GLOW Workwear supports DACA. Because we aren't scared of people being able to work.

I have a feeling. 

It's a good feeling when I'm working. Physically working outside and I'm sweaty and the fall air is crisp. Damn, is that pumpkin pie I smell in the air? No, I made that up. My body is generating a lot of heat yet the air is cold around me. It's that magical combo.

Today I wonder what It would feel like to not be able to work freely. What if I were a child of an undocumented immigrant, crossing the border some years ago, as a baby. What would my life look like if I was scared I'd be deported to a country I didn't even know? 

I have a lot of questions I don't have an answer to. I let my mind wander while I work. Where would I work if I was undocumented? I would be limited in how I contributed my skills. I couldn't just work any ol' job I wanted. 

After college, I worked for a few months in Denver. I worked at an after school reading program. I worked with 4th graders that ran a train over me in the classroom (Hi real teachers! Thanks for doing what you do!). I also worked with 1st graders. They were so much kinder.
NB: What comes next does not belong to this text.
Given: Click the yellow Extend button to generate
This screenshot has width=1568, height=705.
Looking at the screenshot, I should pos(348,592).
Sitting in the cafeteria, we all chomping carrot sticks, I asked if they ever went back to Mexico to visit their hometowns. I wondered, romantically, so-super-white-growing-up-in-Vermont-like. They looked at each other laughing, then at me laughing. I waited. I was used to having no control or guessing what kids were thinking. They say in unison, in English, and in Spanish, "Oh, miss, we don't have papers. No tenemos papeles." The girls then rattled off when they come to the US: 3 months, 2-years-old, 7 weeks, 3-years-old. 
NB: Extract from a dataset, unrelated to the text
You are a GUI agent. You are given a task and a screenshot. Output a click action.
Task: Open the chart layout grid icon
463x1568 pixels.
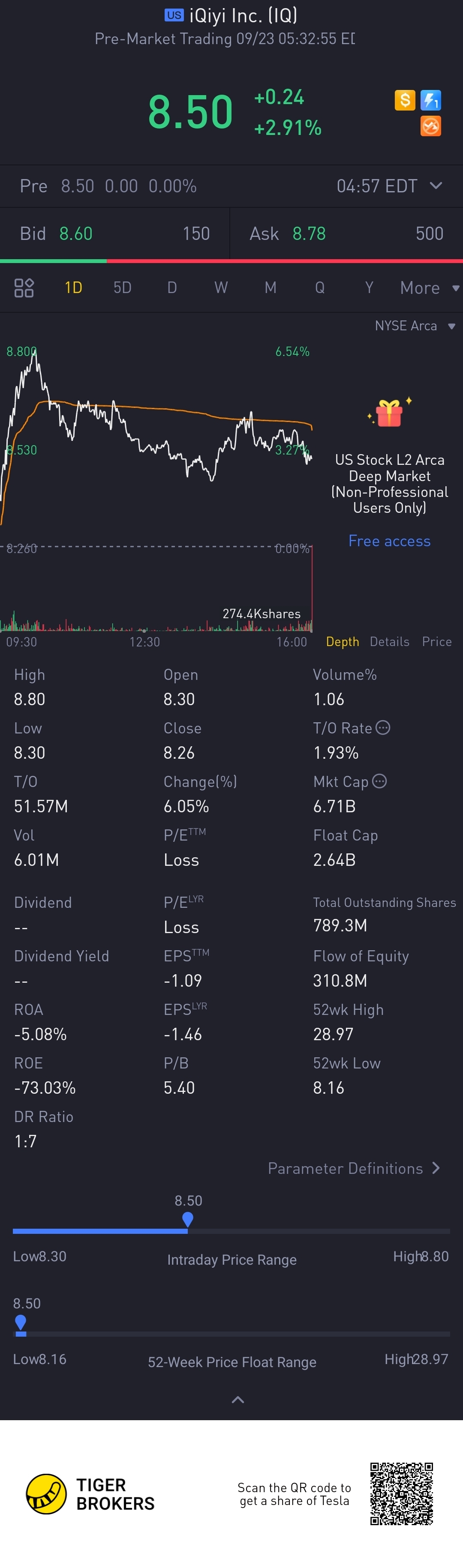(x=24, y=287)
It starts to paint a picture. Babies. Just babies, with no memories yet. Yet, here they are in first grade and we are discussing what middle school, high school, and even college could look like. They don't think they will be able to go to college because they don't have papers but they are hopeful. 

I continue to shovel dirt. My brain mulling over my facebook feed articles and DACA. My warm memories of the first graders with cute braids and colorful hair ties, that you know concerned, loving mothers put in before sending their daughters to school. Could they, would they go to college?

I get my phone out. I send a message to my three Wyoming representatives letting them know that they **news flash**  represent me. Also, it makes me happy when technology works. Check. it. out below, and here.


Working how you want to work makes you the most productive human. It uses your desires and skills how you see fit. Glow Workwear supports people digging, cutting, building, running, driving, skipping... doing shit, aspiringly unencumbered. We support undocumented 1st graders growing up to work freely, doing whatever stuff pops into their heads. 

Today, I hope you are working how you see fit for yourself. Give a shout out to your representatives (it's like texting them!) to let them know, people should be able to work and use their talents. We don't need to pick on kids.